In the next few posts, I will talk about how to prepare some of the most popular toppings for ramen. The list below illustrates some of the variety.

Ramen with ornamental green onions

Chashu is made by simmering pork belly with garlic, ginger, sake and shoyu. Char-siu, Chinese barbecued pork, became Japanese simmered pork: chashu. Like ramen itself, it originated in China but evolved into a favorite Japanese recipe. Details about how I made chashu follow this list.
Menma is prepared by simmering dried bamboo shoots in the broth from making chashu. The broth is sweetened with mirin.
Ninniku-dare
, garlic paste, is a condiment often served with ramen. It’s made by blending pork fat and garlic in a food processor then heating it to cook a golden color.
Toban jiang, Japanese chile-bean sauce, is another common condiment. You can purchase this in many Asian grocery stores.
Nori can be cut into triangles or narrow strips.
Negi, Japanese long green onion, is often cut into thin rings. Green onions are nice, too.
Eggs are often hard-boiled and sliced. Tiny quail eggs might be served whole. Sometimes the eggs are cooked as a thin omelette then julienned. Occasionally the eggs are served onsen-style.
Naruto is a fish cake with a pink spiral that becomes visible when it’s sliced thinly.
Seafood
and fish are added to ramen in some regions of Japan where they are at their best.
Bean sprouts can be stir-fried or blanched to add to a bowl of ramen.
Cabbage
can be chopped or shredded and stir-fried.
Corn is a real surprise to me. Butter is often added with the corn.
Kimchee
can be served as a topping or as a side dish.
Plain rice, stir-fried rice, or curry rice may be served as side dishes with ramen. And often, people like to have gyoza to accompany bowls of ramen.

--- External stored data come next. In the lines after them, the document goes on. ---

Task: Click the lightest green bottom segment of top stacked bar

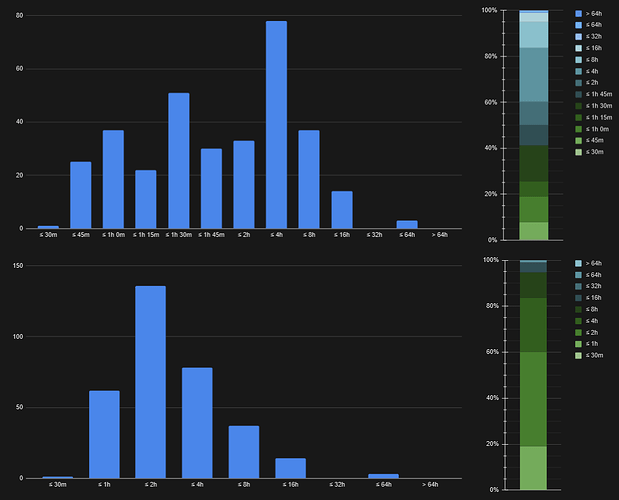Action: 534,231
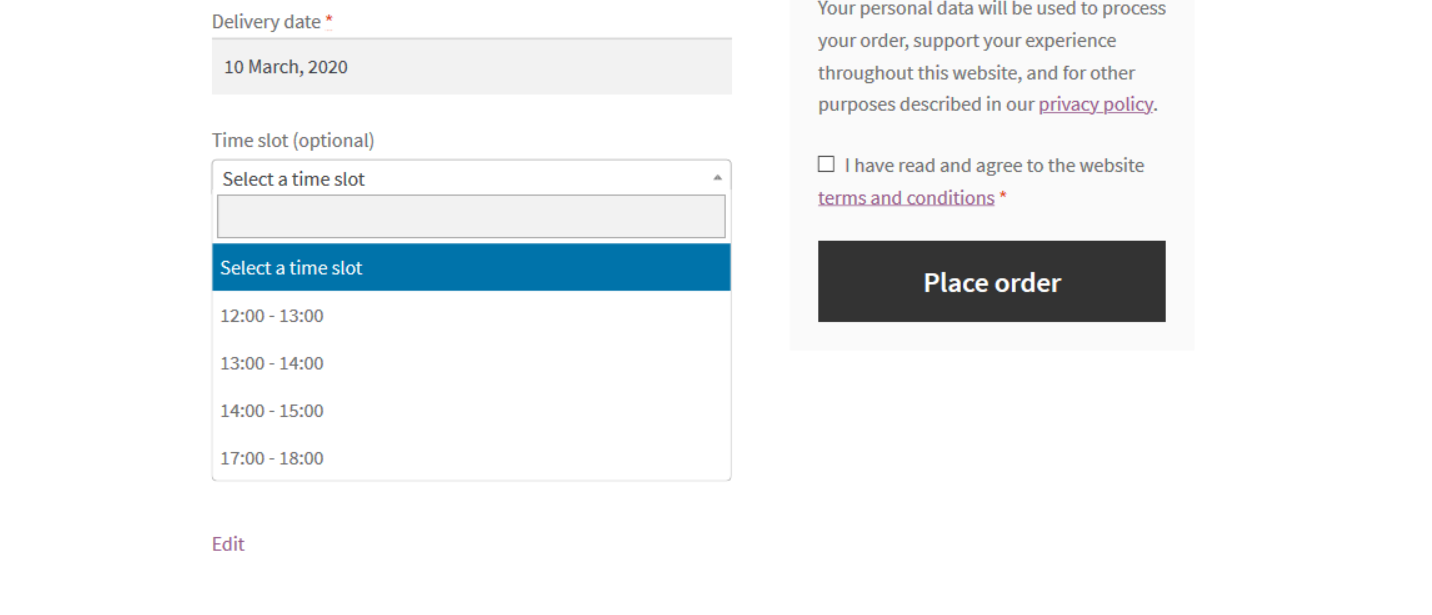
Task: Click the Delivery date input field
Action: tap(471, 67)
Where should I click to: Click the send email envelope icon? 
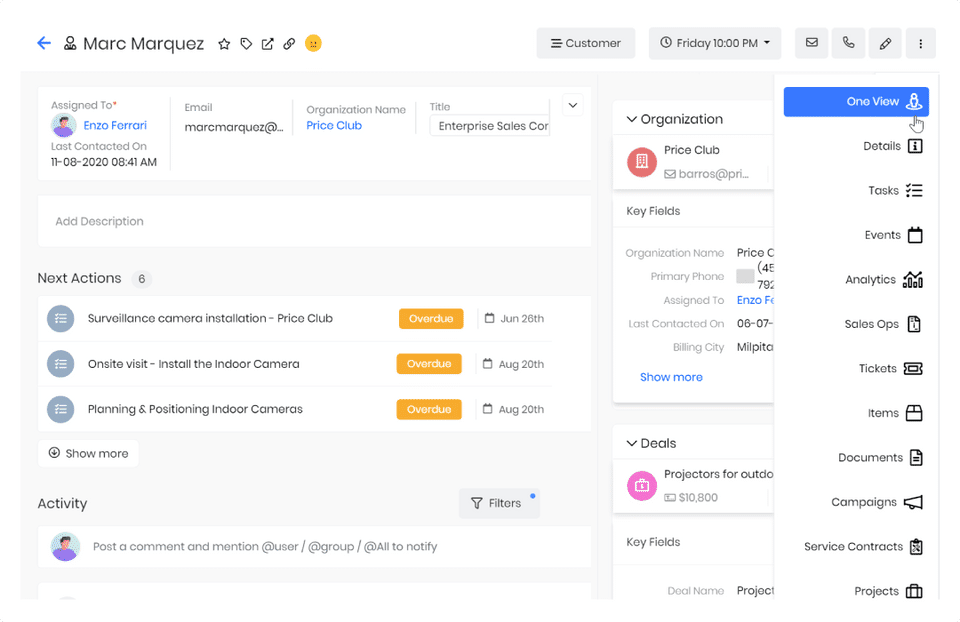[812, 43]
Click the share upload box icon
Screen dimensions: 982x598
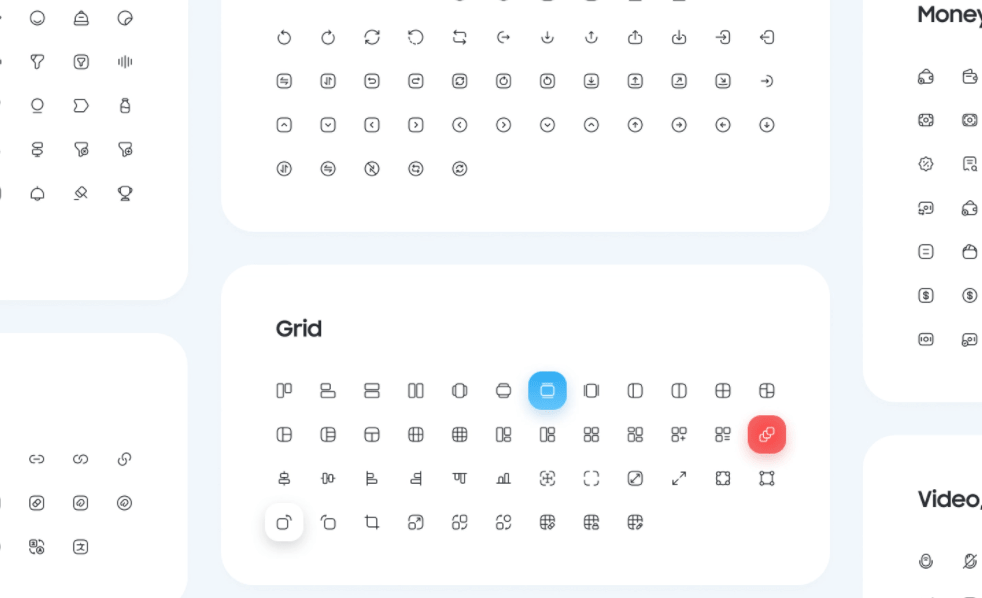tap(635, 37)
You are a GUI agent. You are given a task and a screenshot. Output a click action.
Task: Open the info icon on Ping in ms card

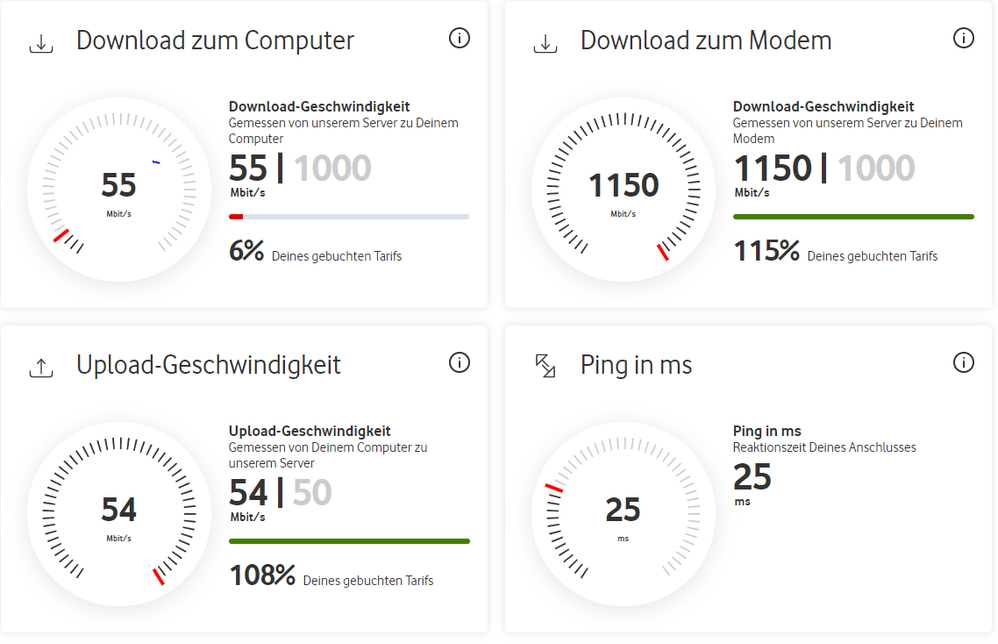pyautogui.click(x=964, y=363)
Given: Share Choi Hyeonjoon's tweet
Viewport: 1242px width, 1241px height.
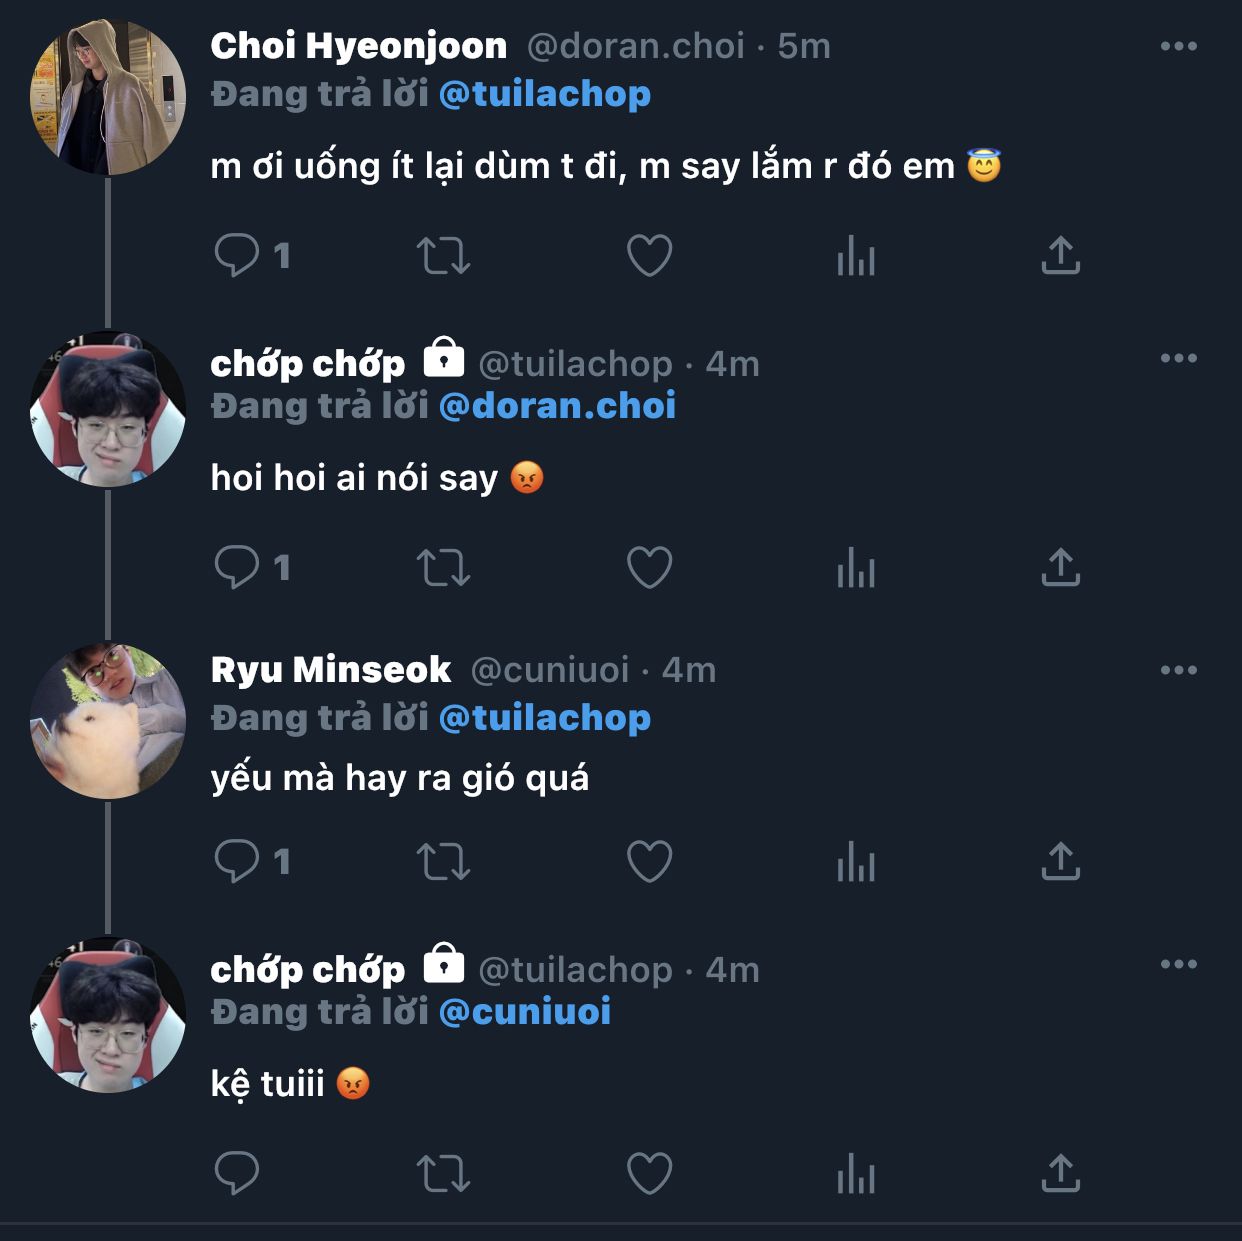Looking at the screenshot, I should point(1060,255).
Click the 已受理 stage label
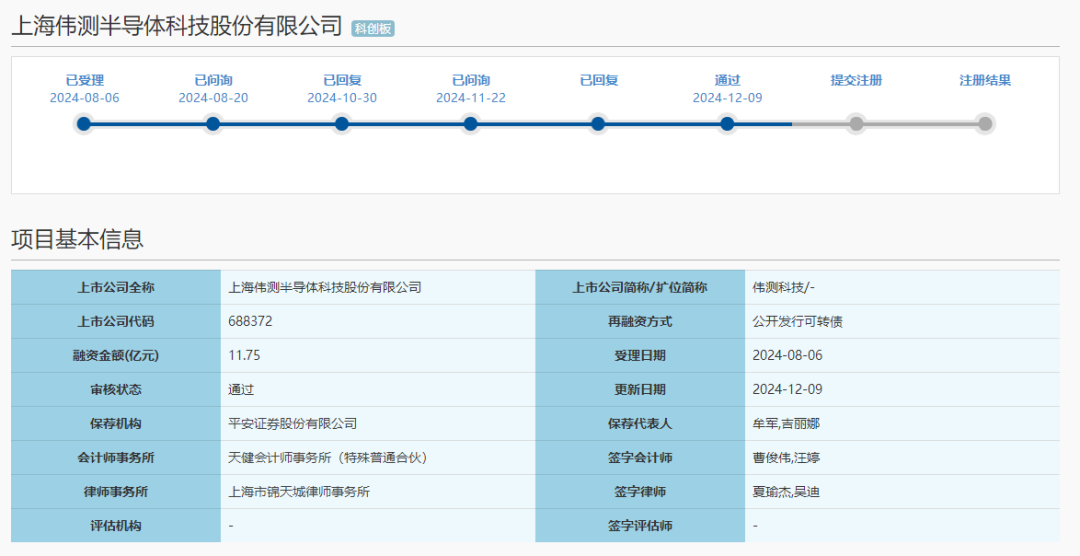Screen dimensions: 1080x556 coord(85,80)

Chashu is made with pork flank, which is also called pork belly or side pork. This cut is often used to make bacon in the U.S. I purchased one piece from the meat department of my regular grocery store; it had thin layers of meat with thick bands of fat. I bought another piece from the freezer of an Asian grocery; it had more meat to fat ratio and has the ends of the rib(?) bones. Chashu can be frozen for later use so I’ve doubled the recipe here. The two cuts tasted and looked similar when cooked.
Simmered Pork for Ramen
Chashu

page 336

  • 3 pounds pork flank
  • 8 garlic cloves, peeled and cut in half
  • 2 ounces ginger, about the size of 2 ping-pong balls
  • 1/2 Tablespoon salt
  • 1/4 cup sake
  • 1 1/4 cups soy sauce

Ms. Shimbo directs the cook to cut the pork across the grain into several 6″ blocks, but because of the bones in one piece of pork (which I left on to cook), I did not cut that piece. Some recipes I’ve seen online have the cook tie the pork into a compact round. That would make it easier to slice.
Put the pork into a large shallow pot. The pot should be large enough to fit the pieces without overlapping. Cover with water. Add garlic, ginger, salt, sake, and shoyu. Bring the mixture to a boil, and skim the foam. Reduce the heat to medium-low, cover with a drop lid and simmer gently for 40 minutes. I actually simmered the meat for an hour: my simmer was too gentle.
Remove the pork from the heat, and let the pork stand in its cooking liquid for 15 minutes.
Remove the pork from the pot, and let the broth cool to room temperature. Reserve the broth for making menma and shoyu ramen.
The pork in its broth will keep for a week in the refrigerator, or can be frozen.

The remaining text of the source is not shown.